> **Dataset**:
=======
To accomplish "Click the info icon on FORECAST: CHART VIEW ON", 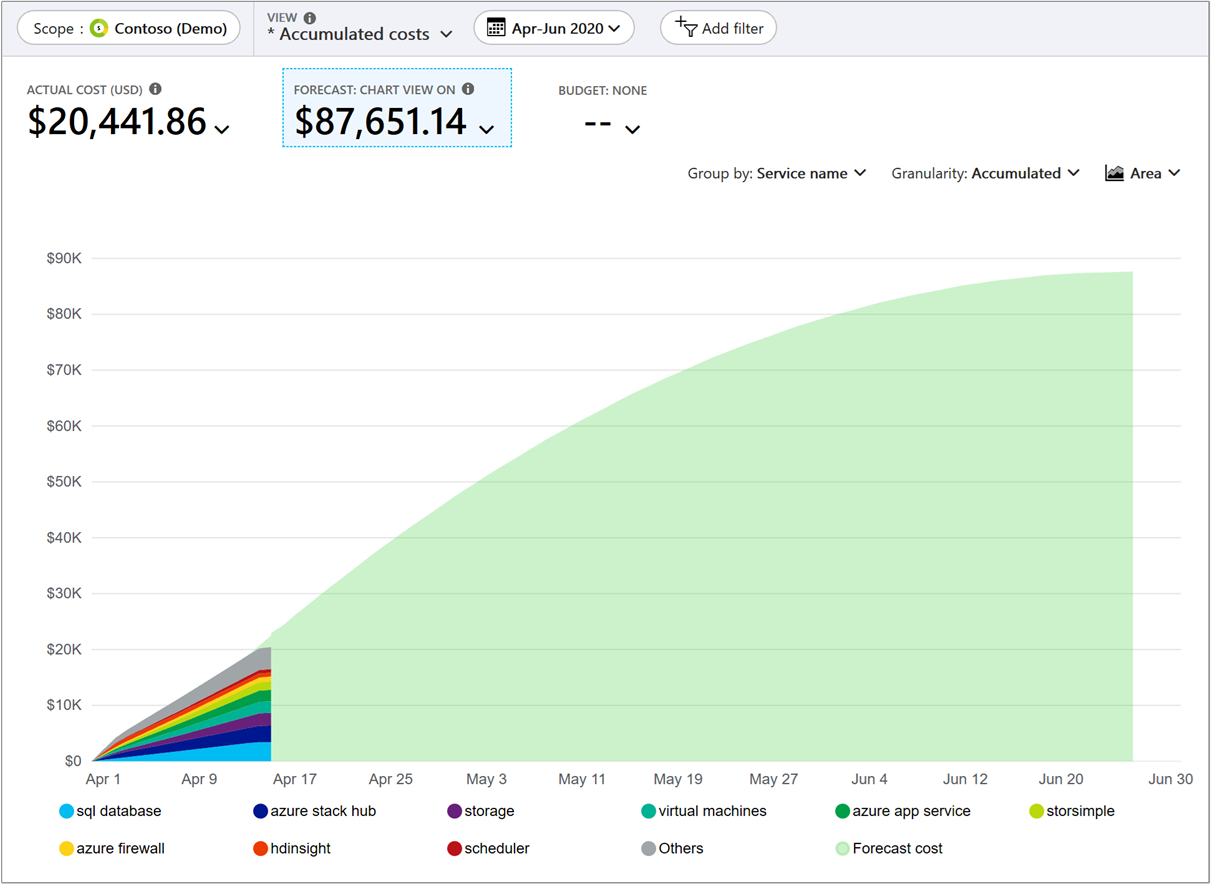I will 468,88.
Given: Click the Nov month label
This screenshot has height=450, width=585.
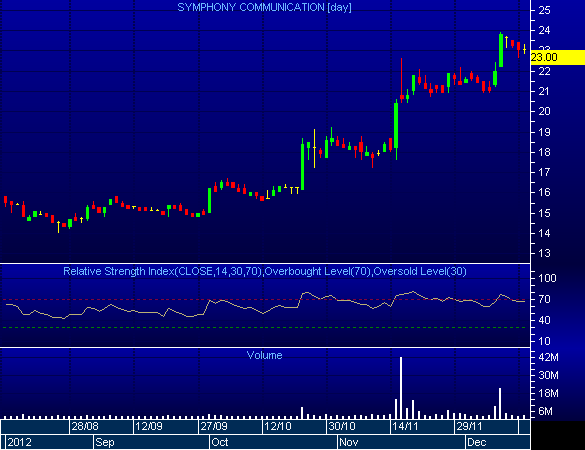Looking at the screenshot, I should 348,442.
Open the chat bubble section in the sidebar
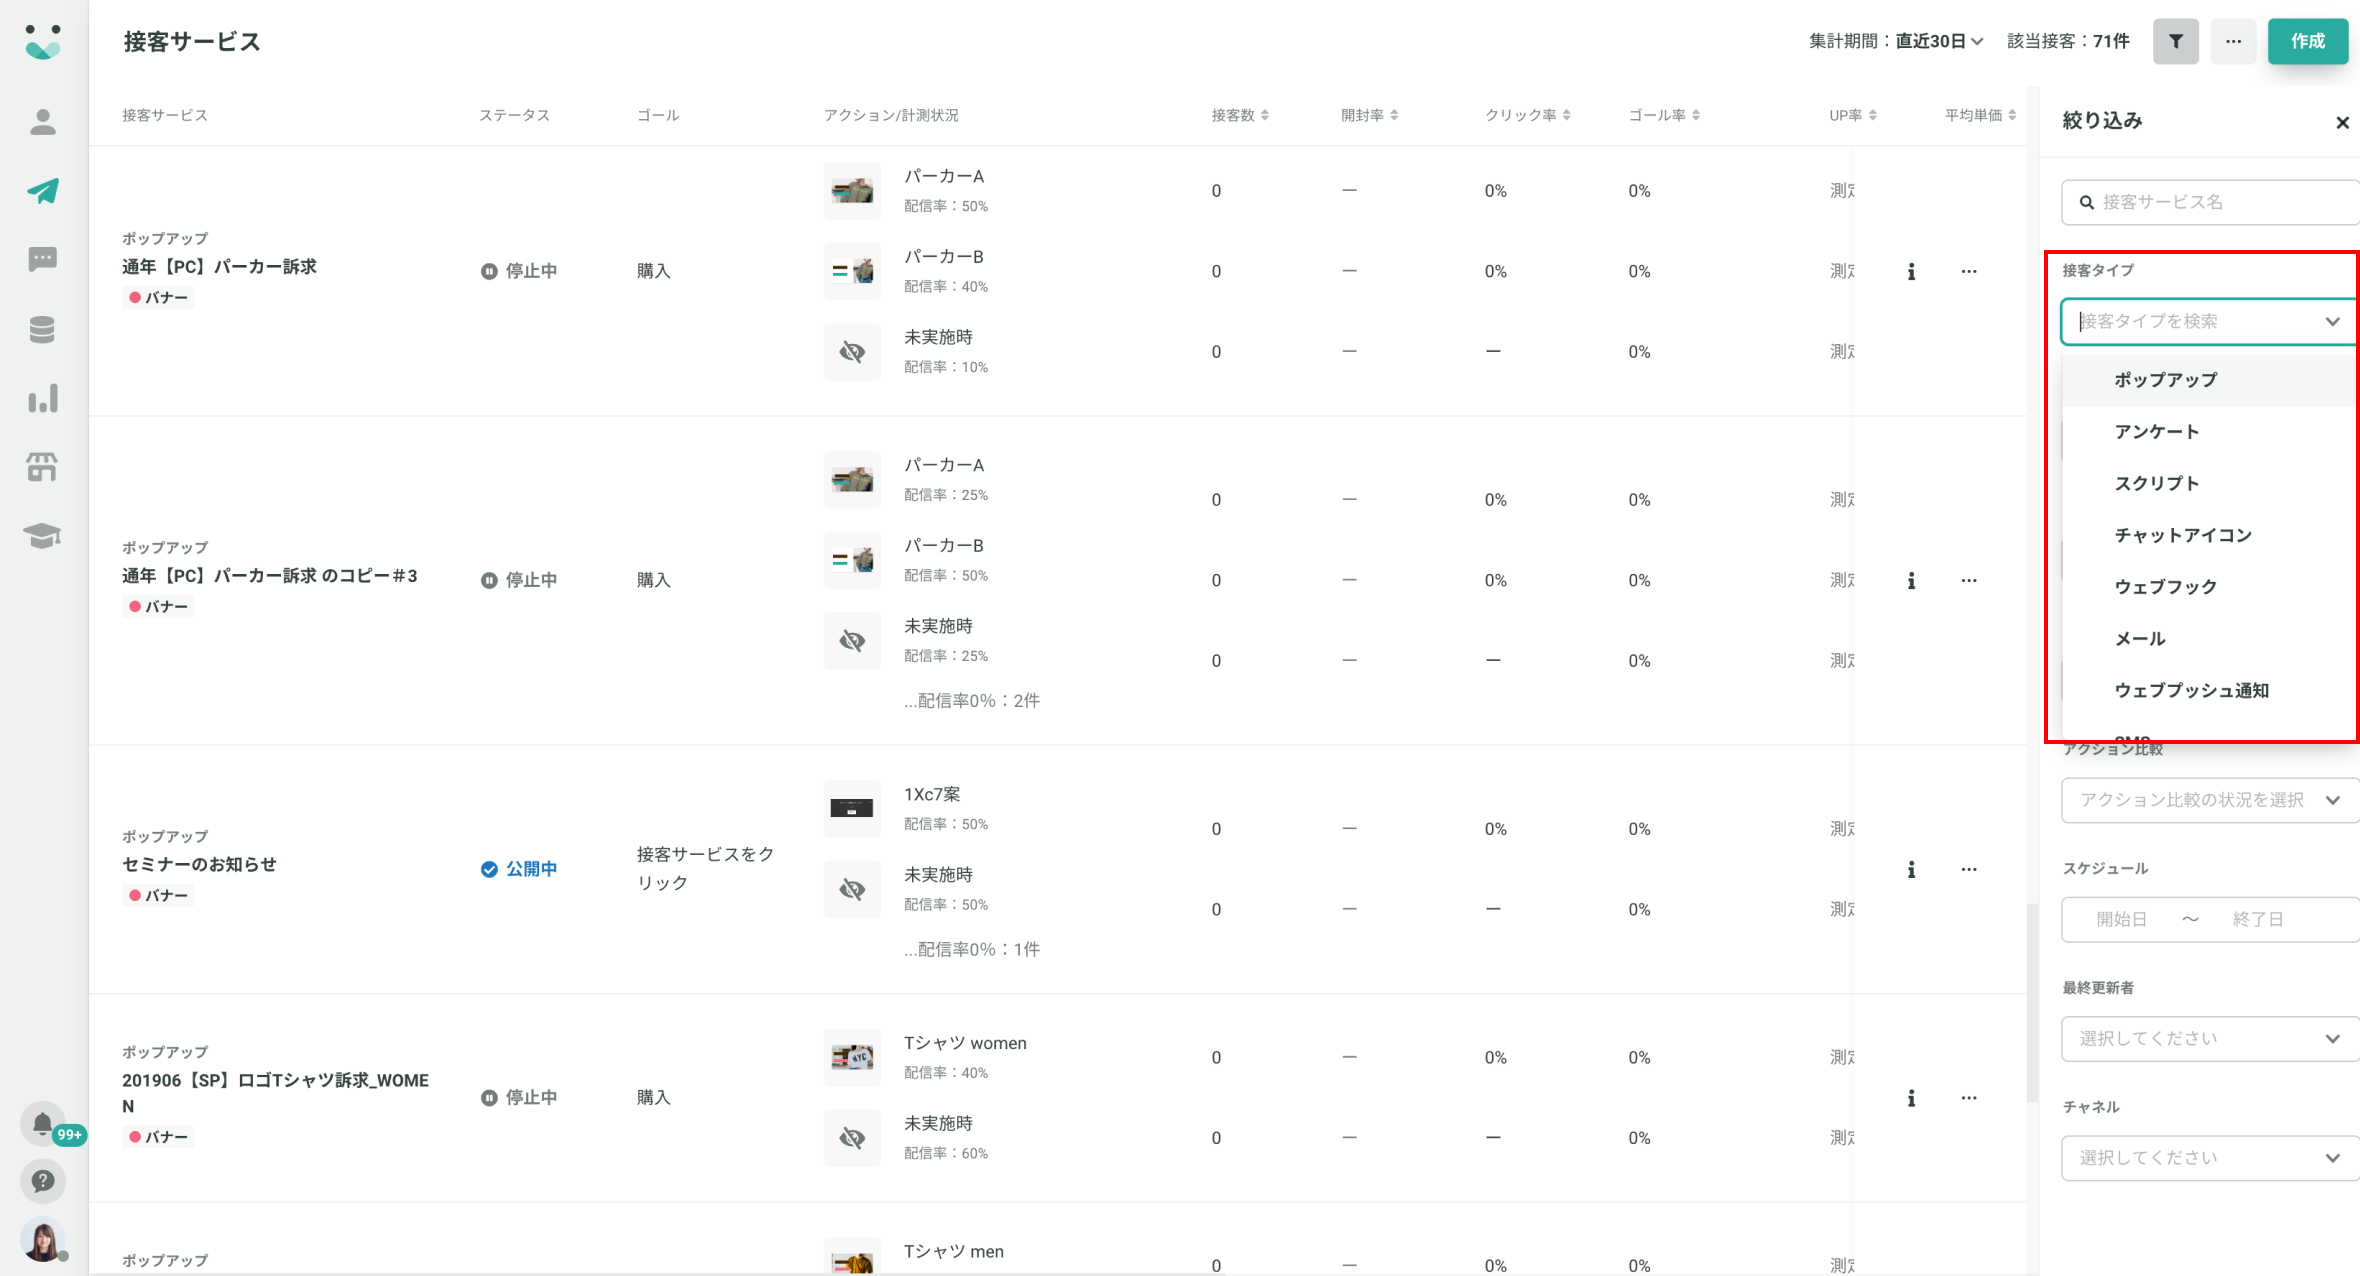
=======
> **Goal**: Return the rows verbatim, from the line containing "Given: Click the Nov month label" through the end of the rows, with both ends included. Omit the pictures from your answer.

> **Reply**:
Given: Click the Nov month label
This screenshot has height=450, width=585.
Looking at the screenshot, I should 348,442.
Open the chat bubble section in the sidebar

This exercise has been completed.